3.2. Statistical Analyses
The SPSS version 20 was used to conduct descriptive analysis, independent sample t test, and Chi-square test. Significance level was considered at less than 0.05.
4. Results
Of all pregnant women (n = 312) presented in our fetal health care clinic, 33 (10.6%) cases had SGA fetuses. Also, the statistically significant difference between groups was not regarding BMI. Of SGA fetus 10.7% had BMI<25 and 8.3% had BMI more than 25 with no significant difference between two groups. Overall, of 312 participants, 64 (20.5%) had BMI less than 25 Kg/m2 and 64 (20.5%) had BMI above 25 Kg/m2 and the remainder were missing. In SGA group 10.7% had BMI less than 25 Kg/m2 and and 8.3% had BMI above Kg/m2 and there was no significant relationship between BMI and SGA. The higher proportion of participants (88.1) was at range of 20 - 40 years for maternal age and in SGA group 19 (59%) were less than 30 years old and 13 (41%) were more than 30 years old. It shows that SGA is more in younger patients but there was no significant relationship between age and SGA (P = 0.178). The proportion of patients in SGA group with no parity 8 (24%), multipara 2 (6%) and the remainder were missing. It shows that SGA were more seen in nulipara but did not reveal any significant difference (P = 0.149) there was no significant difference between SGA group and non-SGA group regarding umbilical artery PI (P = 0.458). Of 33 SGA fetuses, 8 (24.2%) suffered from severe SGA. In sever SGA 2 (25%) had umbilical artery PI in range of 6-50 percentile and this figure in moderate SGA was (47%). In none of moderate or sever SGA umbilical artery PI was more than 95 percentile.
5. Discussion
In total, 312 pregnant women were recruited in our study. Of those, 33 (10.6%) cases had SGA fetuses (8 (24%) was severe), which is almost one-tenth of pregnancies. This finding is similar to the work of Vik et al. (9) with SGA prevalence of 10% in Norway. This rate is rarely higher in societies with lower socioeconomic status and also overcrowded societies (10).
However, as shown in Table 1, 15% of women with SGA fetuses had BMI above 25 kg/m2. Therefore, maternal BMI > 25 kg/m2 is not a risk factor for having SGA fetuses. Gemma et al. (11) have demonstrated that fetal weight disorders and at risk conditions such as SGA are associated with high BMI. In addition, high BMI can be a risk factor of more advanced genetic disorders in fetuses.

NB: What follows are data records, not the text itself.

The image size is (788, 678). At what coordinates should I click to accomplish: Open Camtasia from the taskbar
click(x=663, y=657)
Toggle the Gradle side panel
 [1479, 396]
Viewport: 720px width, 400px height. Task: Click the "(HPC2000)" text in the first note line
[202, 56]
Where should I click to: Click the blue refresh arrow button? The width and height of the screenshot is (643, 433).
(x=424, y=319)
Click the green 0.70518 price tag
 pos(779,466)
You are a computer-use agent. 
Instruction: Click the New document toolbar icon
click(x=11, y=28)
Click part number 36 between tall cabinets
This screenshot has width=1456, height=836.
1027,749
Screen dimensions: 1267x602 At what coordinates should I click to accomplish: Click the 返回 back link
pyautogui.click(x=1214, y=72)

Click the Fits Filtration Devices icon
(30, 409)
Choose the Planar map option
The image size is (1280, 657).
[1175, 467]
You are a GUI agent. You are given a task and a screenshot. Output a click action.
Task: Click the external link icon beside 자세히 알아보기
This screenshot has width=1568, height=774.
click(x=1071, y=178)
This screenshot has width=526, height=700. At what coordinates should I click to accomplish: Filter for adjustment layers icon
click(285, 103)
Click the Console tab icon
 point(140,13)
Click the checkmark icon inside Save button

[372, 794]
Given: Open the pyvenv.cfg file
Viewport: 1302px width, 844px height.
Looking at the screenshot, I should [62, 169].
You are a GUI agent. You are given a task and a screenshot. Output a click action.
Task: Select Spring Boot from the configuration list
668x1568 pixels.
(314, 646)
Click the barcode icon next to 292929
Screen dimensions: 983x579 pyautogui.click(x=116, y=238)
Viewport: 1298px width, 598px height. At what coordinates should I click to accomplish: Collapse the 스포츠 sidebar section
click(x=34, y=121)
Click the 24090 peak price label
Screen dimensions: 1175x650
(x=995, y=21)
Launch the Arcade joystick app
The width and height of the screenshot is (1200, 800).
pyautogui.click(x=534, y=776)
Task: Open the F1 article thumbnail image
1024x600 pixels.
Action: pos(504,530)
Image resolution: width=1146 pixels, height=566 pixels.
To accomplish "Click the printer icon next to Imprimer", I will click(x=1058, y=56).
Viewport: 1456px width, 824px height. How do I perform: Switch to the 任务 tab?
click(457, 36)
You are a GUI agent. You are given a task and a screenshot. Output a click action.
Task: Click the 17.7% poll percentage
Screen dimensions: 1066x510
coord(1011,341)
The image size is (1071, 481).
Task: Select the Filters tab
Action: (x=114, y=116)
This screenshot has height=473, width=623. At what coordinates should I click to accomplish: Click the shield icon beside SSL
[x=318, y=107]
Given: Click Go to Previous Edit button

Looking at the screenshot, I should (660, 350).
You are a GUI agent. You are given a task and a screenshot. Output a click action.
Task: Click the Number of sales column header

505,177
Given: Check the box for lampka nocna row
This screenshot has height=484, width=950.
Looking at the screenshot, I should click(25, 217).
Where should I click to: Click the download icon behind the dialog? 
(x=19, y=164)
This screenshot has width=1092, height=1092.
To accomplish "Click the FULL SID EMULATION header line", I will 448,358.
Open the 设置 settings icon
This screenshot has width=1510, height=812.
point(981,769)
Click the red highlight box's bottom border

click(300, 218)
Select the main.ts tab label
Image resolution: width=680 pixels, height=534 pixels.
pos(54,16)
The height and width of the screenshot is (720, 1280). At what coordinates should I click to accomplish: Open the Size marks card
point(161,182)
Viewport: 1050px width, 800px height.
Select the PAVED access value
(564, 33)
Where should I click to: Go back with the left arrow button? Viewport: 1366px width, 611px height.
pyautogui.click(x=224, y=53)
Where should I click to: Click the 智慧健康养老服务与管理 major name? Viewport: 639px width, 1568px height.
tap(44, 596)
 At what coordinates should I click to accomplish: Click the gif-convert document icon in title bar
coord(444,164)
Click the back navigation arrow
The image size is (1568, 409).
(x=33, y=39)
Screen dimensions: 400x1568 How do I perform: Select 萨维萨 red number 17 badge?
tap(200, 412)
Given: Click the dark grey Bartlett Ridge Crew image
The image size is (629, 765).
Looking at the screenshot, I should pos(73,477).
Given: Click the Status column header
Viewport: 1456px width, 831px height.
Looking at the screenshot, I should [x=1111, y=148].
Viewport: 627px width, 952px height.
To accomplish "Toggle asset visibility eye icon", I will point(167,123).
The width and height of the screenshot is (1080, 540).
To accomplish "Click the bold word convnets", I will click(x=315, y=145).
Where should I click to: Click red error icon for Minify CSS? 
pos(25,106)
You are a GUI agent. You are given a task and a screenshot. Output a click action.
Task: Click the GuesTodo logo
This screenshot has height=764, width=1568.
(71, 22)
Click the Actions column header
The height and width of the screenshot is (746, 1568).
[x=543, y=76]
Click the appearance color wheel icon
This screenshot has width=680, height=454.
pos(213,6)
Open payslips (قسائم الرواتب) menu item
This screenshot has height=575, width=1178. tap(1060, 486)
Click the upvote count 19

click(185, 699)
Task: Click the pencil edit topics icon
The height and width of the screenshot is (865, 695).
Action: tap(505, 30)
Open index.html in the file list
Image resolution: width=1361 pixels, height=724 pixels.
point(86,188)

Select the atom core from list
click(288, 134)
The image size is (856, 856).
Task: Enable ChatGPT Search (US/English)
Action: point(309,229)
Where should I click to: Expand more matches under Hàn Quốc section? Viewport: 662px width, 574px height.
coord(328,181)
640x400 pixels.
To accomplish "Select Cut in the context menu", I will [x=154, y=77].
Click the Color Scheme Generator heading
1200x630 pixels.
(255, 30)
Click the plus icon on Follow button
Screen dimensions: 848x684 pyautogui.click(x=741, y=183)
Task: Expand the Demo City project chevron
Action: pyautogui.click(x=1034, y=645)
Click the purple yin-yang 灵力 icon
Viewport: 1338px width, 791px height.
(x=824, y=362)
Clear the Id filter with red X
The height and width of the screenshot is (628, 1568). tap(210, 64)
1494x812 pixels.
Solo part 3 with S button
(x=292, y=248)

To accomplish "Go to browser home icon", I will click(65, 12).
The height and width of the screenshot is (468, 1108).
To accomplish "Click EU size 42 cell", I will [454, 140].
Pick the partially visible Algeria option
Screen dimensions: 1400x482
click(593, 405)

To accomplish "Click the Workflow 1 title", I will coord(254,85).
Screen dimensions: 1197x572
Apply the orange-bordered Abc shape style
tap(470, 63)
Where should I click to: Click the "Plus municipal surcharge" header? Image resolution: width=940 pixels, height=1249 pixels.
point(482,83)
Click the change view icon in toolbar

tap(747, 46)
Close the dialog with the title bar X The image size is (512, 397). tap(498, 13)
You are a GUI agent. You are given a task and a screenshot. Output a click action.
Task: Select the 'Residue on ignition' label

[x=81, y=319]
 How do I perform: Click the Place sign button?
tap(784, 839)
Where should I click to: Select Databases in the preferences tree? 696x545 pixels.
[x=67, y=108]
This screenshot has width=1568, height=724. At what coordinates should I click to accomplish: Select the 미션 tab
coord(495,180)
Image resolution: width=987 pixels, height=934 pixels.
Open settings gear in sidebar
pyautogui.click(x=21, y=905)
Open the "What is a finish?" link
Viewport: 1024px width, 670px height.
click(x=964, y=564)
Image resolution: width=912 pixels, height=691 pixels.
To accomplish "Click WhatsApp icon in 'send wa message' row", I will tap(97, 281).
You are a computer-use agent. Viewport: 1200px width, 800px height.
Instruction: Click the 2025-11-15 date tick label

Table 1. Characteristics of SGA and non-SGA Groups
| Variables | SGA Pregnancies | Non-SGA Pregnancies | P Value |
|---|---|---|---|
| Frequency of Mild SGA | 25 (8%) | 279 (89%) | |
| Frequency of Severe SGA | 8 (2.6%) | 279 (89%) | |
| BMI > 25 | 5 (8.3%) | 55 (91.7%) | |
| BMI < 25 | 6 (10.7%) | 58 (89.3%) | |
| Parity | 0.3 | ||
| 0 | 8 (9.5%) | 76 (90.5%) | |
| Multipara | 2 (3.2%) | 61 (96.8%) | |
| Pulsatility Index of Umbilical Artery | 1.01 ± 0.14 | 1.12 ± 0.1 | < 0.0001 |
| PI; 6-50 centile | 12 | 23 | |
| PI; 51-94 | 15 | 39 |
In our study, gestational age did not differ significantly between women with and without SGA fetuses.
In the present study, although most cases of SGA were occurred in low parity pregnancies; there was no significant relationship between parity and SGA.
In conclusion, the prevalence of SGA was approximately one tenth of all pregnancies. SGA incidence was not significantly associated with maternal BMI > 25 kg/m2, and umblical artery PI.